The forecast numbers call for 7.58m TEU during the July-October peak season when retailers rush to bring in merchandise for the winter holidays, making 2020 the third-busiest peak season on record

The forecast numbers call for 7.58m TEU during the July-October peak season when retailers rush to bring in merchandise for the winter holidays, making 2020 the third-busiest peak season on record

Imports at major US retail container ports surged to unexpected high levels this summer and may have hit a new record as the US economy continues to reopen and retailers stock up for the holiday season.

The latest Global Port Tracker report released by the NRF and Hackett Associates shows US ports handled 1.92m Twenty-Foot Equivalent Units (TEU) in July, the latest month for which after-the-fact numbers are available. That was down 2.3% year-over-year but up 19.3% from June and significantly higher than the 1.76mn TEU forecast a month ago. A TEU is one 20-foot-long cargo container or its equivalent.

August was estimated at 2.06m TEU, a 6% year-over-year increase. Actual August numbers will not be known until next month, but that would be an all-time high, beating the previous record of 2.04m TEU set in October 2018.
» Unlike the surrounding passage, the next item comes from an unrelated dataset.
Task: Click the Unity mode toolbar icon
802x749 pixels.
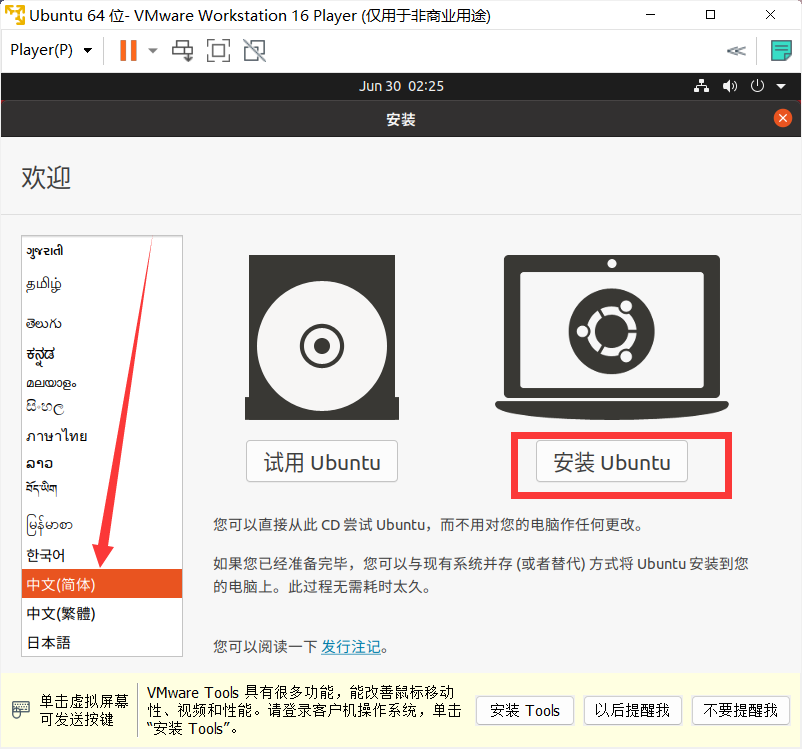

September is forecast at 1.89m TEU, up 1.1% year over year; October at 1.71mn TEU, down 9.2%; November at 1.58m TEU, down 6.8%, and December at 1.53m TEU, down 11%.
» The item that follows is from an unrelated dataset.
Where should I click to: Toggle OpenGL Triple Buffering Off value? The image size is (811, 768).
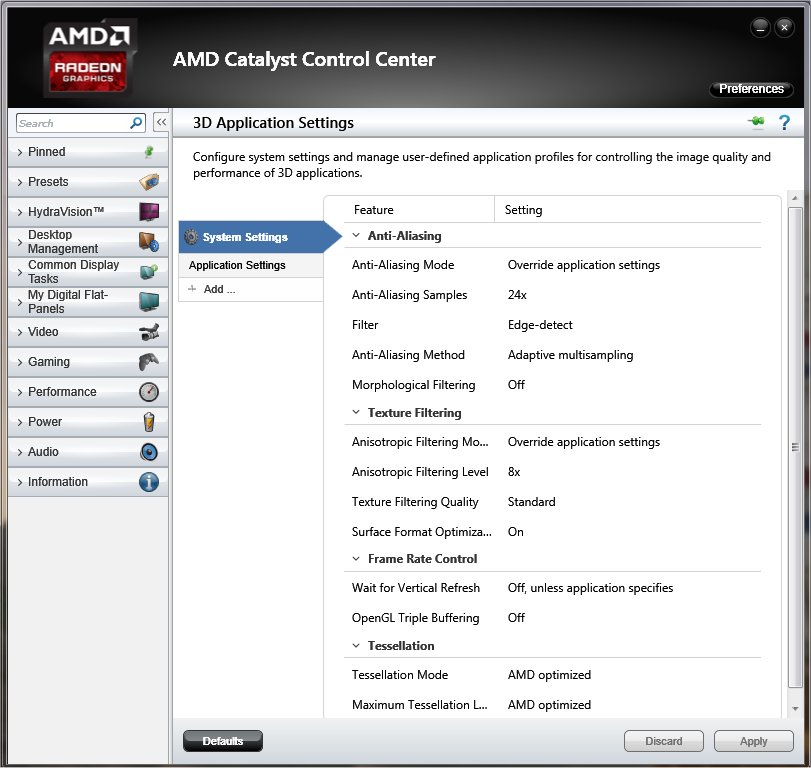(x=516, y=618)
Those numbers would bring 2020 to a total of 20.1m TEU, a drop of 6.7% from last year, still the lowest annual total since 19.1m TEU in 2016. The first half of 2020 totaled 9.5m TEU, down 10.6% from last year.

The forecast numbers call for 7.58m TEU during the July-October peak season when retailers rush to bring in merchandise for the winter holidays, making 2020 the third-busiest peak season on record following 7.7m TEU in 2018 and 7.66m TEU last year.

"It's important to be careful how much to read into these numbers after all we've seen this year, but retailers are importing far more merchandise for the holidays than we expected even a month ago," explains Jonathan Gold, vice president for supply chain and customs policy at the National Retail Federation (NRF). "Some of these imports are helping replenish inventories that started to run low after consumers unleashed pent-up demand when stores reopened. But this is the clearest sign yet that we could be in for a much happier holiday season than many had thought."

Looking further ahead, January 2021 is forecast at 1.6m TEU, down 12% from January 2020.

"The economy has come into sharp focus, and for good cause," adds Hackett Associates founder Ben Hackett. "The previous yo-yo pattern of import levels reached a peak in July that appears to have extended into August. Nonetheless, data from around the globe is a mix, with a weak recovery as Europe struggles with rising Covid-19 numbers but China's exports remain solid. Will this last? A lot of uncertainty is in play."